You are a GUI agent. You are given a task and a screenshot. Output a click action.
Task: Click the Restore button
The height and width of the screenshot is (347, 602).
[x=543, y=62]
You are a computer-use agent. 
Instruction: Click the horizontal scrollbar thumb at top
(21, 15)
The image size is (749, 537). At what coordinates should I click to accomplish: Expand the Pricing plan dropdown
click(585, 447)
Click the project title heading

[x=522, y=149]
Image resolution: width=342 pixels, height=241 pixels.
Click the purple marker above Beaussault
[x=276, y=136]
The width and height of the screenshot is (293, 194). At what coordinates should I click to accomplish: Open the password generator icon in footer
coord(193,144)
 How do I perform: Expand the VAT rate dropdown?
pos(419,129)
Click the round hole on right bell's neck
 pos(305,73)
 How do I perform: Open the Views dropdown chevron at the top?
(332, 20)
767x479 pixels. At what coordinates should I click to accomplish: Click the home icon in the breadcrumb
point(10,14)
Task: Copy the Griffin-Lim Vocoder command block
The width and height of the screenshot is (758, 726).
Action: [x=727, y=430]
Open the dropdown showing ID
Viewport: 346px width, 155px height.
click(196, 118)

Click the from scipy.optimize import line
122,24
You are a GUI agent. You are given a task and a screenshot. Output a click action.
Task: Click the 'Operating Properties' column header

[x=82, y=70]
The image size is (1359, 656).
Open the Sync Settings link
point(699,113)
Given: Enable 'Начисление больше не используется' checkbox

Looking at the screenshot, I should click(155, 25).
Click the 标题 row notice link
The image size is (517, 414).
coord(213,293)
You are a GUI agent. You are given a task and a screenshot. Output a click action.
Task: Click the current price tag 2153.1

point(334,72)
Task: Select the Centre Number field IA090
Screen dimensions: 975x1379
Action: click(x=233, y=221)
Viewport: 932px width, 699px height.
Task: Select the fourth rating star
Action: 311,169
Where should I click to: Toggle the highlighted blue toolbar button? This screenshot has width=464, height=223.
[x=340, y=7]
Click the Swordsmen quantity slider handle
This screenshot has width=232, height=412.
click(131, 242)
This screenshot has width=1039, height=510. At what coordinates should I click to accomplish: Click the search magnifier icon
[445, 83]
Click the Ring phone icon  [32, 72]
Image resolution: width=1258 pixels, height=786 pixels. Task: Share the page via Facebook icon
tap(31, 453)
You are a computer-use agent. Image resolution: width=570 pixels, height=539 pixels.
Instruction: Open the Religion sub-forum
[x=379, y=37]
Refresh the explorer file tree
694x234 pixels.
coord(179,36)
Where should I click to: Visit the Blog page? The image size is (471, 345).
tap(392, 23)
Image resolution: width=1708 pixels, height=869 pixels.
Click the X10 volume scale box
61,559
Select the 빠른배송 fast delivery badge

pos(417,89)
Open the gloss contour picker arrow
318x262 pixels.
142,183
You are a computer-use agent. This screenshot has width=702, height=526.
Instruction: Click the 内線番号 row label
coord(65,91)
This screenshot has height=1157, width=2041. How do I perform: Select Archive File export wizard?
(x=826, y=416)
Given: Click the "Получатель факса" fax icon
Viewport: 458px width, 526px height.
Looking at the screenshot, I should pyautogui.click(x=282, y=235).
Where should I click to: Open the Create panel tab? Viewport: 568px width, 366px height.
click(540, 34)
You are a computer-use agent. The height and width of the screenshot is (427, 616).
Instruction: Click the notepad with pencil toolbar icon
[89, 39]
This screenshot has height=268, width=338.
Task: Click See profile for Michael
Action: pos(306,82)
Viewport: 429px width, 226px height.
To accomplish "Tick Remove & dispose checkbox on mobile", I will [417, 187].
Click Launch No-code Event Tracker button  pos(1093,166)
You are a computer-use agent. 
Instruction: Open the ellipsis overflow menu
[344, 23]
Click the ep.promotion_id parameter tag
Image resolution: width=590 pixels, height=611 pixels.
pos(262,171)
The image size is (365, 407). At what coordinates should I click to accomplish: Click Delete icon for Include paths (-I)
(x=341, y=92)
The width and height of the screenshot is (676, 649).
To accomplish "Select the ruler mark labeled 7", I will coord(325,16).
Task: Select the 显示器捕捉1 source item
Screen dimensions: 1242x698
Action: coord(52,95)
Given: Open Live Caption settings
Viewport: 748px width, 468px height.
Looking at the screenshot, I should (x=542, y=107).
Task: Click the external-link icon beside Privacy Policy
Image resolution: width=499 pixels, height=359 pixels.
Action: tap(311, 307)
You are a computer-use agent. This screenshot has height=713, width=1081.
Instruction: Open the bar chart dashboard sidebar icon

•••••

## Exercise requirements
Set down each entry again, exactly as written.

## Written answer
You are a GUI agent. You are given a task and a screenshot. Output a click action.
Task: Click the Restore button
The height and width of the screenshot is (347, 602).
[x=543, y=62]
You are a computer-use agent. 
Instruction: Click the horizontal scrollbar thumb at top
(21, 15)
The image size is (749, 537). At what coordinates should I click to accomplish: Expand the Pricing plan dropdown
click(585, 447)
Click the project title heading

[x=522, y=149]
Image resolution: width=342 pixels, height=241 pixels.
Click the purple marker above Beaussault
[x=276, y=136]
The width and height of the screenshot is (293, 194). At what coordinates should I click to accomplish: Open the password generator icon in footer
coord(193,144)
 How do I perform: Expand the VAT rate dropdown?
pos(419,129)
Click the round hole on right bell's neck
 pos(305,73)
 How do I perform: Open the Views dropdown chevron at the top?
(332, 20)
767x479 pixels. At what coordinates should I click to accomplish: Click the home icon in the breadcrumb
point(10,14)
Task: Copy the Griffin-Lim Vocoder command block
The width and height of the screenshot is (758, 726).
Action: [x=727, y=430]
Open the dropdown showing ID
Viewport: 346px width, 155px height.
click(196, 118)

Click the from scipy.optimize import line
122,24
You are a GUI agent. You are given a task and a screenshot. Output a click action.
Task: Click the 'Operating Properties' column header

[x=82, y=70]
The image size is (1359, 656).
Open the Sync Settings link
point(699,113)
Given: Enable 'Начисление больше не используется' checkbox

Looking at the screenshot, I should click(155, 25).
Click the 标题 row notice link
The image size is (517, 414).
coord(213,293)
You are a GUI agent. You are given a task and a screenshot. Output a click action.
Task: Click the current price tag 2153.1

point(334,72)
Task: Select the Centre Number field IA090
Screen dimensions: 975x1379
Action: click(x=233, y=221)
Viewport: 932px width, 699px height.
Task: Select the fourth rating star
Action: 311,169
Where should I click to: Toggle the highlighted blue toolbar button? This screenshot has width=464, height=223.
[x=340, y=7]
Click the Swordsmen quantity slider handle
This screenshot has width=232, height=412.
click(131, 242)
This screenshot has width=1039, height=510. At what coordinates should I click to accomplish: Click the search magnifier icon
[445, 83]
Click the Ring phone icon  [32, 72]
Image resolution: width=1258 pixels, height=786 pixels. Task: Share the page via Facebook icon
tap(31, 453)
You are a computer-use agent. Image resolution: width=570 pixels, height=539 pixels.
Instruction: Open the Religion sub-forum
[x=379, y=37]
Refresh the explorer file tree
694x234 pixels.
coord(179,36)
Where should I click to: Visit the Blog page? The image size is (471, 345).
tap(392, 23)
Image resolution: width=1708 pixels, height=869 pixels.
Click the X10 volume scale box
61,559
Select the 빠른배송 fast delivery badge

pos(417,89)
Open the gloss contour picker arrow
318x262 pixels.
142,183
You are a computer-use agent. This screenshot has width=702, height=526.
Instruction: Click the 内線番号 row label
coord(65,91)
This screenshot has height=1157, width=2041. How do I perform: Select Archive File export wizard?
(x=826, y=416)
Given: Click the "Получатель факса" fax icon
Viewport: 458px width, 526px height.
Looking at the screenshot, I should pyautogui.click(x=282, y=235).
Where should I click to: Open the Create panel tab? Viewport: 568px width, 366px height.
click(540, 34)
You are a computer-use agent. The height and width of the screenshot is (427, 616).
Instruction: Click the notepad with pencil toolbar icon
[89, 39]
This screenshot has height=268, width=338.
Task: Click See profile for Michael
Action: pos(306,82)
Viewport: 429px width, 226px height.
To accomplish "Tick Remove & dispose checkbox on mobile", I will [417, 187].
Click Launch No-code Event Tracker button  pos(1093,166)
You are a computer-use agent. 
Instruction: Open the ellipsis overflow menu
[344, 23]
Click the ep.promotion_id parameter tag
Image resolution: width=590 pixels, height=611 pixels.
pos(262,171)
The image size is (365, 407). At what coordinates should I click to accomplish: Click Delete icon for Include paths (-I)
(x=341, y=92)
The width and height of the screenshot is (676, 649).
To accomplish "Select the ruler mark labeled 7", I will coord(325,16).
Task: Select the 显示器捕捉1 source item
Screen dimensions: 1242x698
Action: coord(52,95)
Given: Open Live Caption settings
Viewport: 748px width, 468px height.
Looking at the screenshot, I should (x=542, y=107).
Task: Click the external-link icon beside Privacy Policy
Image resolution: width=499 pixels, height=359 pixels.
Action: tap(311, 307)
You are a computer-use agent. This screenshot has height=713, width=1081.
Instruction: Open the bar chart dashboard sidebar icon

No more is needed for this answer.